INSTRUCTIONS FOR THE TASK:
Reproduce the lines of the listing below, starting with the line containing "This screenshot has height=1369, width=1779." and continuing through the end of the listing, copying them word for word. Leave the pictures out.
— BEGIN DATASET ROWS —
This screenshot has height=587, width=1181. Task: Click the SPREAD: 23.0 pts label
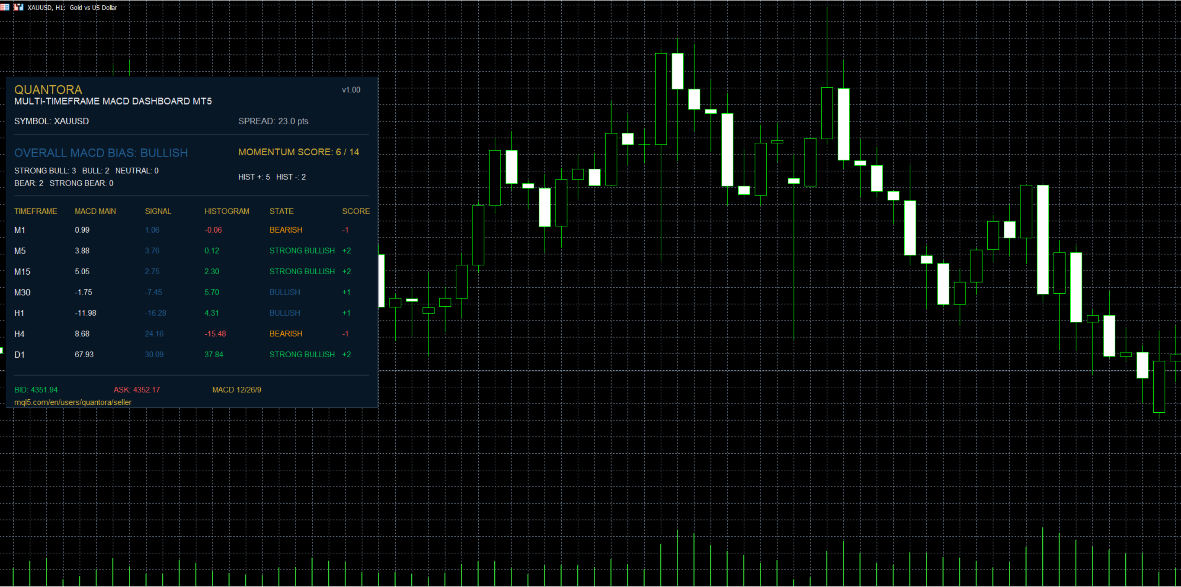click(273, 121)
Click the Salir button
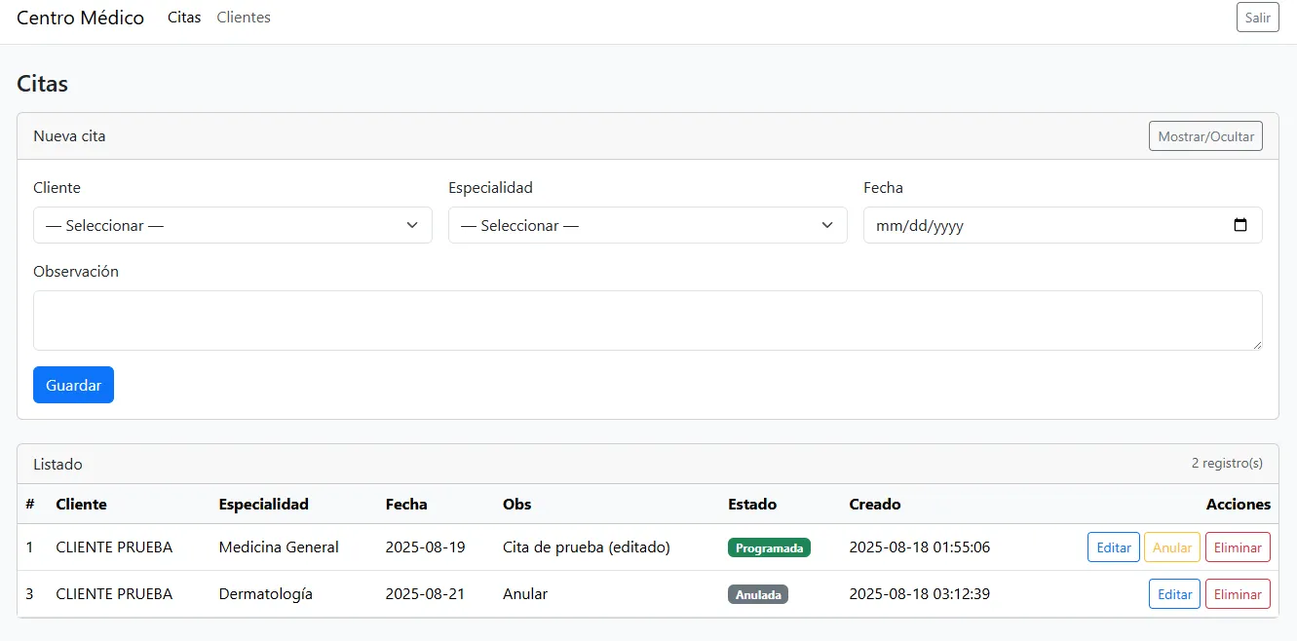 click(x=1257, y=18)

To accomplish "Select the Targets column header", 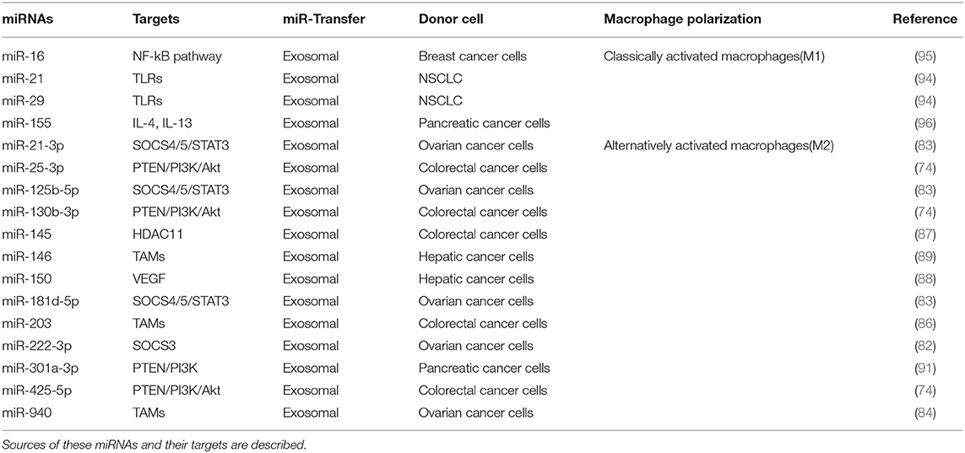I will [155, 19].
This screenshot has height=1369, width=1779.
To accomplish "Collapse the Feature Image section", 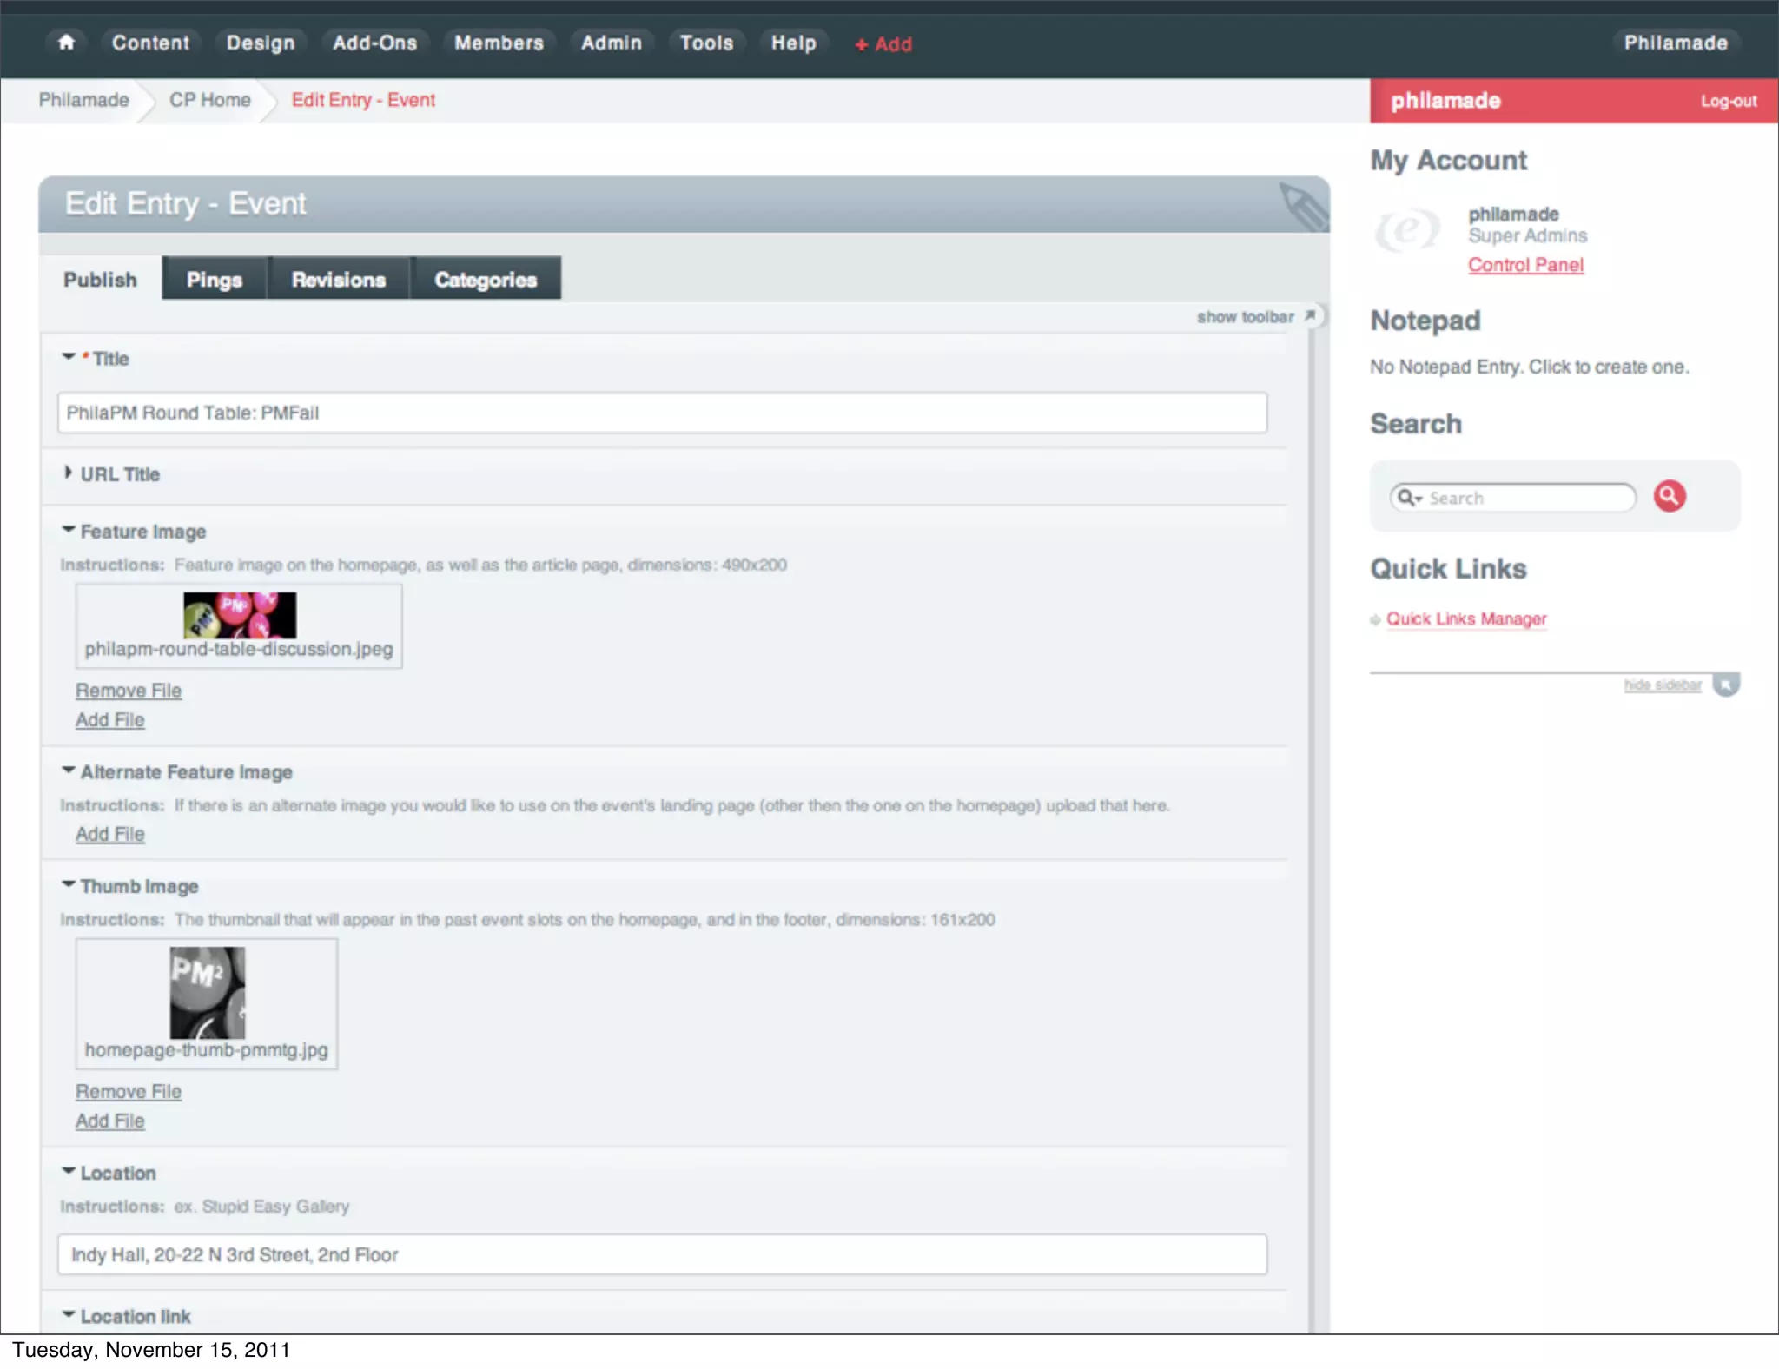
— END DATASET ROWS —
RESULT OF THIS EXERCISE:
This screenshot has height=1369, width=1779.
To accomplish "Collapse the Feature Image section", 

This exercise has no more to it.